Back in the mid 1980's, as we began to argue lots of motions in the highly charged death penalty case against Frank Rodriguez in Denver District Court, I told District Court Judge Connie Peterson the following:
"This reminds me of one of my favorite childhood movies."
"What is that?" The judge queried.
I responded, "101 dull motions."
Motions practice can be quite tedious. In the Kobe Bryant case, it can be anticipated that several dozen motions will be filed before it is all over. Some of them will be trivial. Others will be critical. A few have the potential to be highly entertaining.
There will be one heck of a rape shield hearing but we will not see it or hear it or even read about it. The private nature of those proceedings is dictated by statute.
Yesterday, the prosecution requested that all motions in this case be private.
How then will the public know what is going on in our courts? Expect the media attorneys to argue like crazy against this kind of procedure. It all comes down to balancing the public's right to know against the parties' right to a fair trial. Judge Ruckreigle and the appellate courts will decide who wins that battle.

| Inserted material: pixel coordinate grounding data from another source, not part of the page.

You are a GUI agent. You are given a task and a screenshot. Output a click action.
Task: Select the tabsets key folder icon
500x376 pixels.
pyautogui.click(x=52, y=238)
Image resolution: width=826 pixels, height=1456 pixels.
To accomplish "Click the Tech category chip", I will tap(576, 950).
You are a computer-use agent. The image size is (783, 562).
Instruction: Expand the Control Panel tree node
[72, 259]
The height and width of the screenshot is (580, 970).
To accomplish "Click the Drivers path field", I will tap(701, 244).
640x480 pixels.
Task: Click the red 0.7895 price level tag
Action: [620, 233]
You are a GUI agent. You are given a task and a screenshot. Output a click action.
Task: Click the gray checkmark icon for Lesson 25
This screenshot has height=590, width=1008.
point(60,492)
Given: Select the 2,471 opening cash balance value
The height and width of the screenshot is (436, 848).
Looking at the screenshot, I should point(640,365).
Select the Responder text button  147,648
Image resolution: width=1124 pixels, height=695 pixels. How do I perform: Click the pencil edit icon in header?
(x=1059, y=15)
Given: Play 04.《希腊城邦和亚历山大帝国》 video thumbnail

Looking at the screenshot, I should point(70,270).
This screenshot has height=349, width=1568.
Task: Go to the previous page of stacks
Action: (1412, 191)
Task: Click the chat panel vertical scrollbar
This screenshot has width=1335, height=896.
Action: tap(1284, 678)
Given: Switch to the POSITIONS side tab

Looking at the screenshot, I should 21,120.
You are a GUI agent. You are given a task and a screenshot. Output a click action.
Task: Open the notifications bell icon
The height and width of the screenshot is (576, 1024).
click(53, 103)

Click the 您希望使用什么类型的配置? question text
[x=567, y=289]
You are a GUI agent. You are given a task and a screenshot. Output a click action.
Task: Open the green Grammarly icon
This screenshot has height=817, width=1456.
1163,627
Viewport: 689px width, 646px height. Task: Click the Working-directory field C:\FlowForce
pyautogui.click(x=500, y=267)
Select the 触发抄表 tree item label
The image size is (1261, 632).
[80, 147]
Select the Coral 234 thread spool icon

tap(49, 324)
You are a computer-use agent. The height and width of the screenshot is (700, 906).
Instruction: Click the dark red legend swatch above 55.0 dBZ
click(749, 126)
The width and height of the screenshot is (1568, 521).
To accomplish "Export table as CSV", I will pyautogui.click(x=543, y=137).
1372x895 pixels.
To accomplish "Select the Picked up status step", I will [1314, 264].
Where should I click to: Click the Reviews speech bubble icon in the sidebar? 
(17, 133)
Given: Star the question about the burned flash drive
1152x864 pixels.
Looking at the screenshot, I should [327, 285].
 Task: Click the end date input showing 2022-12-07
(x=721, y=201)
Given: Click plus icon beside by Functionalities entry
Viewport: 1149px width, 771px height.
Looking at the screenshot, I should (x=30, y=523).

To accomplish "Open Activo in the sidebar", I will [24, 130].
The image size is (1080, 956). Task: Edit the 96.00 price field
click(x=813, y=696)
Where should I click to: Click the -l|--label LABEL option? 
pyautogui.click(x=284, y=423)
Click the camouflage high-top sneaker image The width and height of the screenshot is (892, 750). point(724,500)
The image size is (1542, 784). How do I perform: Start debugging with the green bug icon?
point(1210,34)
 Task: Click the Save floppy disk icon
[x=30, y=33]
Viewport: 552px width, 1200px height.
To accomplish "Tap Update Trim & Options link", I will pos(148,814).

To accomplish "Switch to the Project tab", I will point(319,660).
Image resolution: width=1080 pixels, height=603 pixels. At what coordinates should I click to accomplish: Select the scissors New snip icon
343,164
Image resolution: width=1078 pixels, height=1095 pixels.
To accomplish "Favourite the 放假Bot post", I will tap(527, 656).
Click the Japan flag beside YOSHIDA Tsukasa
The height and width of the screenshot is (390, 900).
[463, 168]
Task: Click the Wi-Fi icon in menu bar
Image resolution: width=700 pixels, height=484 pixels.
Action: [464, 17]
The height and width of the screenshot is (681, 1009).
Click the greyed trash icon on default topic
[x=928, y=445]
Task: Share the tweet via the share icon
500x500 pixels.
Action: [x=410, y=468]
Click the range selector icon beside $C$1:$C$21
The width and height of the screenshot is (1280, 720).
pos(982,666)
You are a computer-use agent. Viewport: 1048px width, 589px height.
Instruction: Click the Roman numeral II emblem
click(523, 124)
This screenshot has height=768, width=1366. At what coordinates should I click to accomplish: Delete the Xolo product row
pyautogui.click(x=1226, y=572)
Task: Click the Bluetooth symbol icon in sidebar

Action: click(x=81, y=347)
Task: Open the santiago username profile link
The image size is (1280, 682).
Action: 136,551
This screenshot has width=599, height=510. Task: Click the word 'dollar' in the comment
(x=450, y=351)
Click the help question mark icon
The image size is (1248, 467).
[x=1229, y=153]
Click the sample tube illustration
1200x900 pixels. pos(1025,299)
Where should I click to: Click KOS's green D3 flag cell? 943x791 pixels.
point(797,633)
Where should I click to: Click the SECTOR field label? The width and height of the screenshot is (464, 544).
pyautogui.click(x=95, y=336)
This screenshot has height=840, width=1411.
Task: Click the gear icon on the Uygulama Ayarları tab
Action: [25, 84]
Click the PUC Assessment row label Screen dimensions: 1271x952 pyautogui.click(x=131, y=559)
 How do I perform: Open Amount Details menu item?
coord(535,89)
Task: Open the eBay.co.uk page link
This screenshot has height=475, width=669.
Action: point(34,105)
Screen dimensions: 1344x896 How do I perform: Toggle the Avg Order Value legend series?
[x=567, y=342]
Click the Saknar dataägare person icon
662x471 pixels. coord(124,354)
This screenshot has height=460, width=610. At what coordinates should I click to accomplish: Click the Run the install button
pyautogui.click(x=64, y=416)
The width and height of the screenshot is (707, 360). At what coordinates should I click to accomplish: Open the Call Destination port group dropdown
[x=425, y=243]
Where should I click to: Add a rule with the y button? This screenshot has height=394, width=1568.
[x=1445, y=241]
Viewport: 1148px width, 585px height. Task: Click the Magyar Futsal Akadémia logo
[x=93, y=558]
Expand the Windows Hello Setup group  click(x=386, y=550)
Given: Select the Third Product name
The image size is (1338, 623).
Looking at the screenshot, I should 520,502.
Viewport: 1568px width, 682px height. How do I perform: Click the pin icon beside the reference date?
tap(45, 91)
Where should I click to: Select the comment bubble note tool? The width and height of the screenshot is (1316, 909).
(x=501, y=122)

One of the most interesting pending motions concerns a request by the prosecution for a special investigation of how sensitive private information became known to the media.
The subject matter was the alleged leak regarding strange semen on the alleged victim's underwear. You will recall that several days before we heard at preliminary hearing about the unidentified non-Kobe semen stain on the yellow underwear, the New York Daily News quoted a retired Eagle County Judge William Jones claiming that the defense had evidence of semen not belonging to Kobe Bryant on the underwear which she wore to the hospital. The New York Daily News quoted Judge Jones as telling them that he got the information from his friend and Kobe Bryant attorney Hal Haddon.
That caused the prosecution to request an investigation into the actions of Hal Haddon. Hal Haddon responded with a blistering letter claiming he had nothing to do with it. (*See Haddon press release to Channel 7 below). An interesting legal fight was shaping up as of the end of October. However, now in mid-November, both sides have backed off. As I told Peggy Lowe of the Rocky Mountain News, for awhile, it looked like Team Kobe was going to counterpunch hard in response to DA Hurlbert's claims. Yesterday's filing shows that Team Kobe is backing away.
Team Kobe is now saying, '"We have better things to do than find out the truth about this sideshow issue." The lawyers were about to engage in a sideshow fistfight, but with the last two pleadings, they have both retreated into their corners.
The truth about this leak may never be known. If all the motions are done in private, few of us will know much about anything. Unless, of course, there are leaks. The public is better served when the media can report the facts rather than rely on leaks.
Press release from Hal Haddon, co-counsel for Kobe Bryant
BRYANT ATTORNEY'S RESPONSE TO PRESS INQUIRES CONCERNING DISTRICT ATTORNEY'S MOTION SEEKING AN INVESTIGATION AND SANCTIONS CONCERNING PRETRIAL PUBLICITY ORDER
Numerous press inquires have been received seeking comment on the DA's Motion seeking an investigation and sanctions against the undersigned. Attached to this press release is a copy of a letter which was telefaxed to DA Mark Hurlbert today in response to the claims he made in the motion. Defense counsel has requested that Mr. Hurlbert withdraw his motion. He has refused. The defendant will, therefore, file a response to the motion in due course.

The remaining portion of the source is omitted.